Tony Molina w/Joanna Gruesome, King of Cats; Analog Café, 720 SE Hawthorne

At the vanguard of successful Pinkerton-core is singer/songwriter Tony Molina, whose debut LP, Dissed and Dismissed, whizzes by in under 15 minutes, all of which are packed with pure aural sublimity and sound almost like parodies of '90s revivalists. Each song pretty much follows an identical template: a refulgent vocal hook, followed by a halftime section of faux-baroque guitar-monies that could bring a much-needed scarlet mantling to Rivers Cuomo's cheeks.

If you consider pop music a form of intergenerational musical dialogue, Dissed and Dismissed is a masterpiece. On one hand, it's shameless serial plagiarism (the fact that Molina covers a Guided by Voices song on the record after ripping them off for 10 tracks in a row is pretty funny)—but on the other hand, it's a masterful overview of Gen X guitar pop that is identifiably superior to its worn-on-the-sleeve influences, unfettered by the things that made the Gin Blossoms and early Weezer undeniably corny. Molina also performs an all-ages show at Winch Hall at Reed College (3203 SE Woodstock) on Sunday, November 15, with Rod, Pass, Alyeska, and Dog Thieves.

The Menzingers w/MewithoutYou, Pianos Become the Teeth, Restorations; Wonder Ballroom, 128 NE Russell

Bearing an explicit Bruce Springsteen influence—especially if you're a punk band—is surefire artistic hara-kiri. I mean, shit, taking the Boss seriously is hard enough as it is.

An exception to that rule is Scranton, Pennsylvania's the Menzingers, whose 2012 LP On the Impossible Past is great through and through, in spite of its evocations of Northeastern malaise (that may or may not have been inspired by real experiences). Opening track "Good Things" is a near-perfect punk anthem that probes the inescapable bewilderment of young adulthood without seeming like hackneyed, Tumblr garbage—and its pronouncement in the chorus that "all good things should fall apart" is perfect and painful in all of its aphoristic glory. 

Dance Gavin Dance w/Slaves, A Lot Like Birds, Dayshell, Strawberry Girls; Hawthorne Theatre, 1507 SE César E. Chávez

Say what you will about Dance Gavin Dance's more recent outings—"they're awful," for instance—but the band's 2007 debut, Downtown Battle Mountain, is still one of the more interesting documents of mid- to late-'00s mall emo miscellanea. It's one of those rare records with a virtuosic saunter that still manages a semblance of human feeling. Remember that stuff?

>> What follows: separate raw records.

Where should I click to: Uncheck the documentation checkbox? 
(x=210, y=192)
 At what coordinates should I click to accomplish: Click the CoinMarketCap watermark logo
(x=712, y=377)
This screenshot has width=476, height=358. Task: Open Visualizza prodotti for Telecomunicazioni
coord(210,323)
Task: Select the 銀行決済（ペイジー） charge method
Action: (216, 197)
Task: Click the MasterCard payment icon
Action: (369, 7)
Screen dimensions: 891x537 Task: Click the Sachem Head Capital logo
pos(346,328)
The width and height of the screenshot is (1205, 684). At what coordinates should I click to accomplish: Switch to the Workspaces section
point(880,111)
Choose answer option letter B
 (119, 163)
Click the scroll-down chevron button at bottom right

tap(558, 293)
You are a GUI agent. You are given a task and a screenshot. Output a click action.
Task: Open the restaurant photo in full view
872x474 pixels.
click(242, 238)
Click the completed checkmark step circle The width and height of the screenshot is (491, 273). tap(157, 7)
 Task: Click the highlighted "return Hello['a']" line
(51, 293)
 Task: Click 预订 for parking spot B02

All-Ages Action Presents: Dog Mountain w/Amos Val, Chung Antique, Sabonis; Mother Foucault's Bookshop, 523 SE Morrison

Bellingham's Dog Mountain—who just recently changed their name from Dogs—released a terrific EP this spring called Well Dressed Dogs. It's a record that constantly toes the line between Ween-ish, ironic attitudinizing and shambolic twee in the tradition of Tullycraft or Calvin Johnson. "In My Head" typifies this dichotomy best, with a jangly, self-conscious verse that transmogrifies into a "loud" chorus characterized by a melody that brings to mind heyday Built to Spill—heavily distorted electric guitar and shout-along background vocals. At the heart, Well Dressed Dogs' eminently chill aesthetic (which borders on self-parody at times) contains a fair degree of guts and pop aptitude. This shit ain't easy, even if these dogs want you to think otherwise.